Ergün Yıldırım 31 Oca 2021 tarihli yazısında (Yeni Şafak) diğer iki yazarla birlikte benim de adımı anarak bizim “Türkiye’nin realitesine karşı ciddi bir yabancılaşma içinde” olduğumuzu ileri sürüyor. Yazısının o bölümü şöyle:

“Rasim Özdenören, Ali Bulaç ve Yaşar Kaplan gibi aydınlar nezdinde, 2000 yıllara kadar demokrasi ötekidir. Bu aydınlar İslamcı siyasal liderlerin ve Türkiye’nin realitesine karşı ciddi bir yabancılaşma içindeler. Demokrasi ile yükselen, belediyeler kazanan ve daha sonra iktidara gelen gelişmeleri öngörememişlerdir.

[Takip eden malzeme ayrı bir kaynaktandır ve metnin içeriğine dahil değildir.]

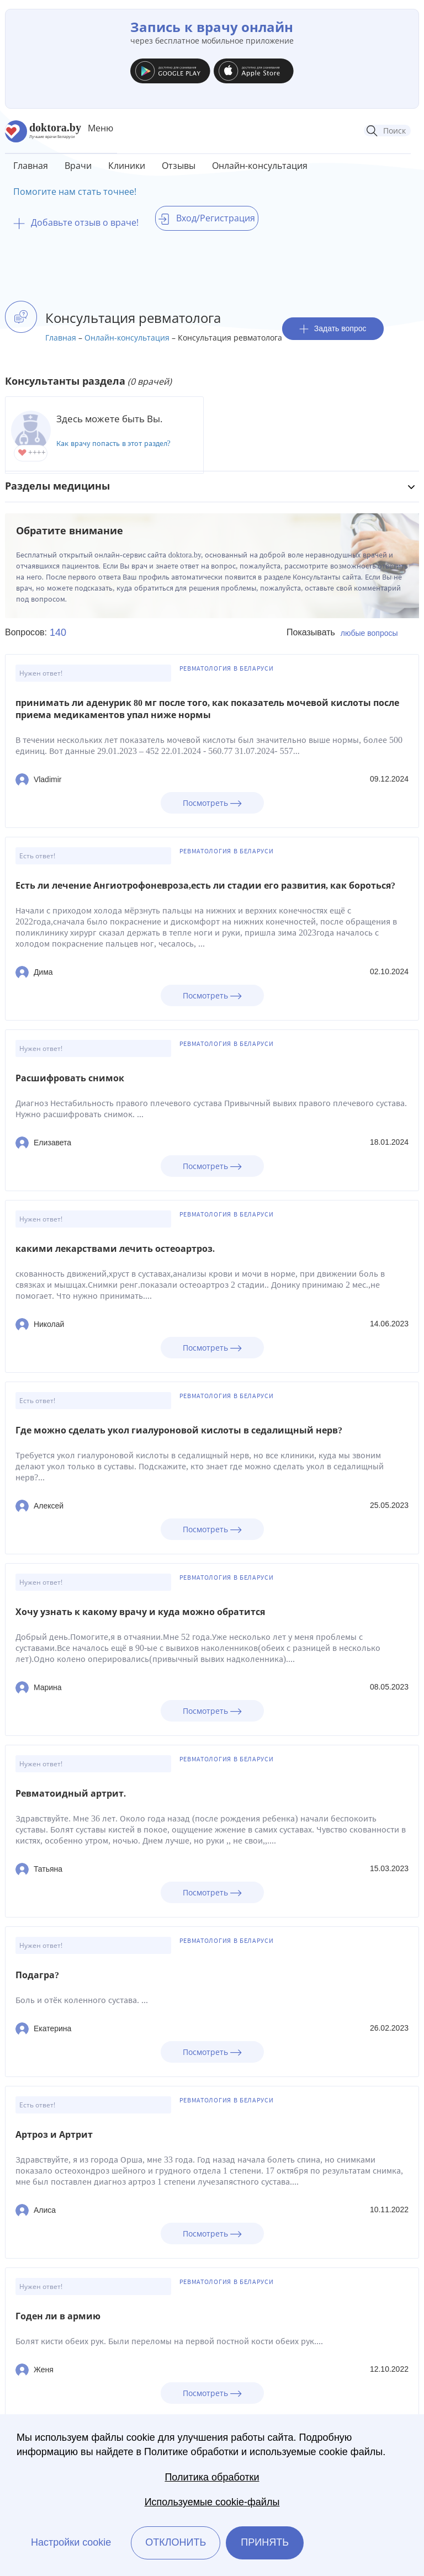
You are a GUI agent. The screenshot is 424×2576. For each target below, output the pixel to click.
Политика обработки (212, 2477)
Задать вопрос (333, 328)
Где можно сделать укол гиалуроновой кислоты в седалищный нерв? (178, 1430)
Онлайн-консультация (260, 166)
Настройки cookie (71, 2542)
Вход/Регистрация (206, 218)
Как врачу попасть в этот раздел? (113, 443)
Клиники (126, 166)
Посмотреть (212, 803)
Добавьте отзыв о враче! (76, 222)
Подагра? (37, 1975)
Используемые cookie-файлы (212, 2502)
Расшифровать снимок (69, 1078)
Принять (265, 2542)
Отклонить (175, 2542)
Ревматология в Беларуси (226, 668)
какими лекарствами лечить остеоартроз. (115, 1249)
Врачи (78, 166)
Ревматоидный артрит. (70, 1793)
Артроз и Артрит (54, 2134)
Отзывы (178, 166)
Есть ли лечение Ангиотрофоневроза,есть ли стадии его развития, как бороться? (205, 885)
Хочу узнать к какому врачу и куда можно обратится (140, 1612)
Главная (30, 166)
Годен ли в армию (57, 2316)
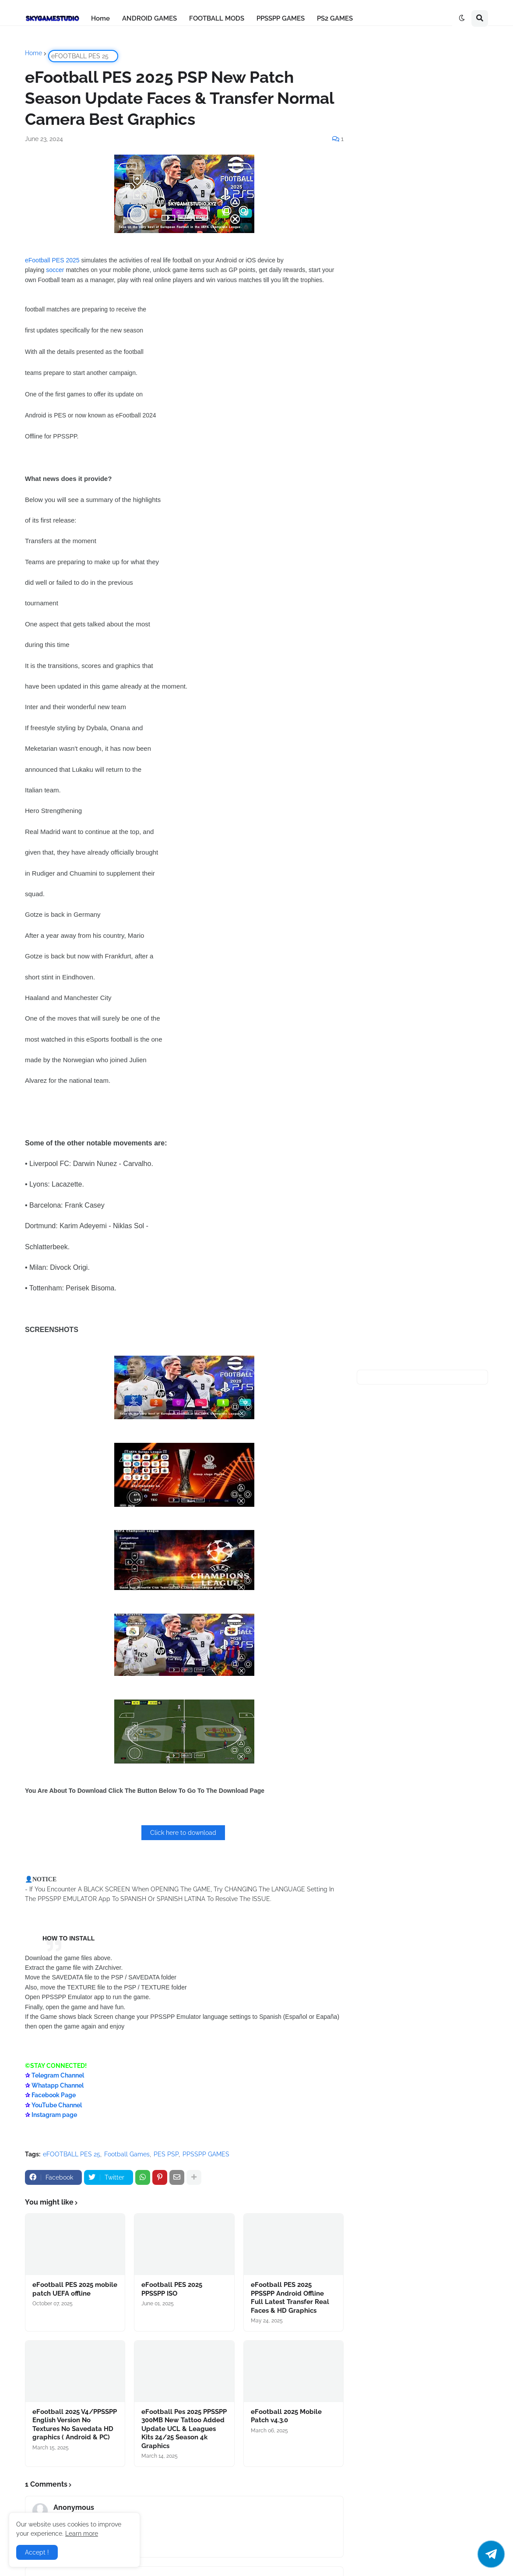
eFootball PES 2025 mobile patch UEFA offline (74, 2289)
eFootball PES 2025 (52, 260)
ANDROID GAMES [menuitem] (149, 18)
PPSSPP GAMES (206, 2154)
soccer (55, 269)
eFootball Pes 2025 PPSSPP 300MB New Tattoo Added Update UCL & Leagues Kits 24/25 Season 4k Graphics (184, 2429)
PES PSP (166, 2154)
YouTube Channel (57, 2105)
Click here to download (183, 1832)
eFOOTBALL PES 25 (80, 56)
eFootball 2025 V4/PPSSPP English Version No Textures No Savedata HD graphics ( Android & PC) (74, 2425)
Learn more (81, 2533)
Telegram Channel (58, 2075)
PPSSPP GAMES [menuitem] (280, 18)
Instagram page (54, 2114)
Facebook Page (54, 2095)
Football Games (127, 2154)
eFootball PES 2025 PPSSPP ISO (171, 2289)
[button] (461, 18)
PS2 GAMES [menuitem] (335, 18)
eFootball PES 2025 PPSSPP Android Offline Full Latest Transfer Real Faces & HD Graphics (290, 2298)
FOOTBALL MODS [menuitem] (216, 18)
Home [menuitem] (100, 18)
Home (33, 53)
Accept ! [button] (37, 2552)
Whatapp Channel (58, 2085)
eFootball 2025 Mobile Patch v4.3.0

Onlara yol gösterememişlerdir. Adeta onlara rağmen yine devlet, İslamlaşma ile demokrasi ilişkisinin kurulmasına yol vermiştir.”

Diğer yazarların görüşü burada benim ilgi alanımın dışında.

Ancak ben Yıldırım’ın toptancı bir bakışla herkesi aynı kap içinde gördüğünü belirtmek istiyorum. Toptancı ve genellemeci bakış burada da fena hâlde yanılıyor.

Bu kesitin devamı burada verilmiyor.